Agencies-Gaza post
What is monkeypox and where does its name come from?
Monkeypox backs to the poxviruses family, which contains smallpox. The infection got its name after scientists found it among laboratory monkeys in 1958. The first monkeypox case in a human was diagnosed in 1970.
Since then, most diseases have been focused in the Democratic Republic of the Congo and Nigeria. The DRC says thousands of cases annually and Nigeria has reported more than 200 documented cases and more than 500 suspected ones since 2017.
The kind of monkeypox determined in the current U.S. and European cases tends to have milder disease than the other common branch of the virus.
“All of the virus strains that we’re aware of among all of these cases that have occurred in the last two weeks are the West African clade. The West African clade of monkeypox is much more delicate than the Congo Basin clade,” said Dr. Agam Rao, a medical officer at the Centers for Disease Control and Prevention’s Division of High Consequence Pathogens and Pathology. “That’s good news in that, hopefully, there will not be a lot of bad things clinically that happen to people who might be infected.”

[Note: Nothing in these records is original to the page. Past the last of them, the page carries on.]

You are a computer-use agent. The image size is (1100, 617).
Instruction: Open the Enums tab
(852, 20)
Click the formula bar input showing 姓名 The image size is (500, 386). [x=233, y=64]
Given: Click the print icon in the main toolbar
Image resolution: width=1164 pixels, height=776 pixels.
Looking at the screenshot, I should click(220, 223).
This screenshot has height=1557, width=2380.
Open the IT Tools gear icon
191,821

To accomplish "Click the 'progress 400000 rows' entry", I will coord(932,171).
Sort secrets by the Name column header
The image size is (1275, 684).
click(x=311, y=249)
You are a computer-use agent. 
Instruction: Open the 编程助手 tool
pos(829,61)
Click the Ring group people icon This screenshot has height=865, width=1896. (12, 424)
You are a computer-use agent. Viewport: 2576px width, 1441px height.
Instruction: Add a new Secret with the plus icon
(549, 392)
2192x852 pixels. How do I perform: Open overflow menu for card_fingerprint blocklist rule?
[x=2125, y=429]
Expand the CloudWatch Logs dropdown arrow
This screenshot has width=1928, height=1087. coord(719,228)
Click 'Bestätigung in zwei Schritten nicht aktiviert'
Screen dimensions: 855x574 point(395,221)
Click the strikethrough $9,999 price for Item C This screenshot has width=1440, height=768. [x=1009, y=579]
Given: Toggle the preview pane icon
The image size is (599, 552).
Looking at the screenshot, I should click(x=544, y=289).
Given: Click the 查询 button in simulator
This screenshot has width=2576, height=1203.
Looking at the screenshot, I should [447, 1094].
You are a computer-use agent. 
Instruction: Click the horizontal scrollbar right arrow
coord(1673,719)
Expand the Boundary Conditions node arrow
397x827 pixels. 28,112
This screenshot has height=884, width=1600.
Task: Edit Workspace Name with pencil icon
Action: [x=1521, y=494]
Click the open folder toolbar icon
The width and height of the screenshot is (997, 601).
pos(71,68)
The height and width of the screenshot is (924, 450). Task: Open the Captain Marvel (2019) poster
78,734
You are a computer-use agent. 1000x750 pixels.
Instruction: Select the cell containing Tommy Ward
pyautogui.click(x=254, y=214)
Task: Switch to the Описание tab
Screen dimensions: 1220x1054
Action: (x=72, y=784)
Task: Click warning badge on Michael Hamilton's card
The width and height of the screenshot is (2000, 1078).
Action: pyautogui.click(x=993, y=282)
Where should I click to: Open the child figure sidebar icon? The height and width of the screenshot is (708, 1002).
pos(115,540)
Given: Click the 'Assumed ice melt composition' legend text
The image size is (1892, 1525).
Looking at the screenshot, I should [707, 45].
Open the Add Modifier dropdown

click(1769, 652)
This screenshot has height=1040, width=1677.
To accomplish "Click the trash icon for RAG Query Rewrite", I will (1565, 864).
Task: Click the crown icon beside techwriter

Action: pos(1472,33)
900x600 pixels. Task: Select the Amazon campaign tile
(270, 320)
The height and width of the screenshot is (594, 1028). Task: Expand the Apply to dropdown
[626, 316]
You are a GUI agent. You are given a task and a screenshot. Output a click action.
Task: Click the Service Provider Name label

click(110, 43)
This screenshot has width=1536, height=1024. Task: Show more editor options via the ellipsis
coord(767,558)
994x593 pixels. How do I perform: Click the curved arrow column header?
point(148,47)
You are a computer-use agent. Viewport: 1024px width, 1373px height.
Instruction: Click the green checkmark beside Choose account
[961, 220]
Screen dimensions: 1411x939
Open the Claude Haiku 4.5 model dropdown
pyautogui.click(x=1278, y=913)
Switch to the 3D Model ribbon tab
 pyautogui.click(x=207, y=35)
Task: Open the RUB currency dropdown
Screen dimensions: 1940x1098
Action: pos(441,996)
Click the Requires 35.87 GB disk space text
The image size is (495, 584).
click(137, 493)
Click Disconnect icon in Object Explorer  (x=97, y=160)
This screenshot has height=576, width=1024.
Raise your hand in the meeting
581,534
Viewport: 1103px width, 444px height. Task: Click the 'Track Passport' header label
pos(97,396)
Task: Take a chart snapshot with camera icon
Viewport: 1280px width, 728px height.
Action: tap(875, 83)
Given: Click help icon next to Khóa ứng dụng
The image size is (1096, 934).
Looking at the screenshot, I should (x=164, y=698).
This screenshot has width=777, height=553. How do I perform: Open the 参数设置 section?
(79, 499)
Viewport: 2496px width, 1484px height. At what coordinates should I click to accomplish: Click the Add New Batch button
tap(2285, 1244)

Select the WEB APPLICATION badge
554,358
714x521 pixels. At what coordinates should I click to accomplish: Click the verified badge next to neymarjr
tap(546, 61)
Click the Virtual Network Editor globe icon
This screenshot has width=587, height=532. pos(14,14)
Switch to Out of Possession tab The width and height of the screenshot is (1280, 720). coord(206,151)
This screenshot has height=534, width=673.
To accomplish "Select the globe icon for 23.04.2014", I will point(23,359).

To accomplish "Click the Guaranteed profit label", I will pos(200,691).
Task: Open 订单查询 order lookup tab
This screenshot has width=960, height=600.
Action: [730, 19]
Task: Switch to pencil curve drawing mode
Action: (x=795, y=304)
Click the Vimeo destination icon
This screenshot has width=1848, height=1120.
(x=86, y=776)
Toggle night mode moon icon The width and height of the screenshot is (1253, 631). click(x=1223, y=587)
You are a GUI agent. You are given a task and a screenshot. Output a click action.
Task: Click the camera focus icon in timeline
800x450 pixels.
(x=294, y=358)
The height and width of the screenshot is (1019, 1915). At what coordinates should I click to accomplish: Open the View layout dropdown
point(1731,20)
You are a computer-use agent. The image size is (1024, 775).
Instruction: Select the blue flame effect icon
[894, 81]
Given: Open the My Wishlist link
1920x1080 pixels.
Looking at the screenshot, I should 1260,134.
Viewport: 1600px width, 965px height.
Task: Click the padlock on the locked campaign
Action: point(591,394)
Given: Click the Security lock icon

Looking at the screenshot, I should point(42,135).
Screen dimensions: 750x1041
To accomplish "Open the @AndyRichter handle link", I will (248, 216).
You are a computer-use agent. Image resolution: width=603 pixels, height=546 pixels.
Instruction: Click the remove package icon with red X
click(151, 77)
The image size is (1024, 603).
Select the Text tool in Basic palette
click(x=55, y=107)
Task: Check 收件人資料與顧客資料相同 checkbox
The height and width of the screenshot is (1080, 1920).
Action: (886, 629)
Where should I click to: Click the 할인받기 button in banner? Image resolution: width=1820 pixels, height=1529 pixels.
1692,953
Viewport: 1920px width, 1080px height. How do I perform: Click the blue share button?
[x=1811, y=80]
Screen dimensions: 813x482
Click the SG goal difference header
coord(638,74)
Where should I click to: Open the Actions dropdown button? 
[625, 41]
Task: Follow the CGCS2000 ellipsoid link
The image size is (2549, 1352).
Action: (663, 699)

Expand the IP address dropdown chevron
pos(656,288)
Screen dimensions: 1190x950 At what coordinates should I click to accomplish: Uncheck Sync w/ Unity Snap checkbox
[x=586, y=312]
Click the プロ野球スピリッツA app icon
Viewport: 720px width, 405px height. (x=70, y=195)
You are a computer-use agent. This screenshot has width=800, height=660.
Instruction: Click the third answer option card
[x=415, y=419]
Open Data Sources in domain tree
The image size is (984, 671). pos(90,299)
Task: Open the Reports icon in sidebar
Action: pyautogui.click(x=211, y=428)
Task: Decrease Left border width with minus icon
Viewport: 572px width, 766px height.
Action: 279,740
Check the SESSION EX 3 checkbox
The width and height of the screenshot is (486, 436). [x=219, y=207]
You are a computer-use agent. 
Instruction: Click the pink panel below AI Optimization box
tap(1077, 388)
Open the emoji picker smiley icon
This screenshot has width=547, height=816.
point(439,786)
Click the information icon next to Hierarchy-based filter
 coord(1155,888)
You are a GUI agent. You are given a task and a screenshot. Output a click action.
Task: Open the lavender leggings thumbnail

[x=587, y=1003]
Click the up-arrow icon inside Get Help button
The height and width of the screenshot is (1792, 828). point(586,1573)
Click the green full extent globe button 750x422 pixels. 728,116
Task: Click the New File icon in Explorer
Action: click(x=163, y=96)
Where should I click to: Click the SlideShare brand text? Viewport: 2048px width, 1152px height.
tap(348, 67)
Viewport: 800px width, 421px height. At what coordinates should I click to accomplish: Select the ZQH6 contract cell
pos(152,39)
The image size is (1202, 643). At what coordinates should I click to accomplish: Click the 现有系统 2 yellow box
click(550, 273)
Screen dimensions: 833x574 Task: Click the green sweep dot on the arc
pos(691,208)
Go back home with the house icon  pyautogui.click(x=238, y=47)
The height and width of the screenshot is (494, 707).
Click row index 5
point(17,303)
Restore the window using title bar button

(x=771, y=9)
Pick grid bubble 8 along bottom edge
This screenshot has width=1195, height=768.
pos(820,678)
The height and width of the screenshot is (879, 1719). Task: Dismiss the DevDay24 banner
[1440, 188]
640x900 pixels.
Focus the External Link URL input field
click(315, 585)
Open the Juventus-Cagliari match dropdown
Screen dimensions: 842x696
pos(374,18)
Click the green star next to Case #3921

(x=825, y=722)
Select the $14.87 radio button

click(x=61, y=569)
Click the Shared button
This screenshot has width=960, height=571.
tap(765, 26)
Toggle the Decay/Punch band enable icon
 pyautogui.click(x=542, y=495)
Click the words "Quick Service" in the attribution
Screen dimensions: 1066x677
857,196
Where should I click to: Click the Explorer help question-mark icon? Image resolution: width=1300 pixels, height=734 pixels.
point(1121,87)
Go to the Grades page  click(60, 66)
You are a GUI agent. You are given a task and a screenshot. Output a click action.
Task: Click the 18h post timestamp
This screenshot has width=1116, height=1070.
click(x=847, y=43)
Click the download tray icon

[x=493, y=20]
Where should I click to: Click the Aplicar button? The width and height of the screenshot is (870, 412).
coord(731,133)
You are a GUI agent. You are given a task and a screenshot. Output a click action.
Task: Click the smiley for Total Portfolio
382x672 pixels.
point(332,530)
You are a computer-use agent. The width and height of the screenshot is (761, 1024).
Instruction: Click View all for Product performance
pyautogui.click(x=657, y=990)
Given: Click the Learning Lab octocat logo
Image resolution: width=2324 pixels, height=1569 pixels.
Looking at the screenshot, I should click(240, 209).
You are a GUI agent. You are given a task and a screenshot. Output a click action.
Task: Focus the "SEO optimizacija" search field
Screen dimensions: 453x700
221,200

Approximately 1 percent of people who contract the West African clade die, reaching 10 percent of people who contract the Congo Basin clade, according to the World Health Organization.
Rao added people who get the West African clade “typically recover pretty well” and go “back to their regular lives when it’s over.”
More than 90 cases of monkeypox have been recorded in 11 countries across Europe and North America, and in Australia, a rare occurrence for a virus mainly limited to central and western Africa.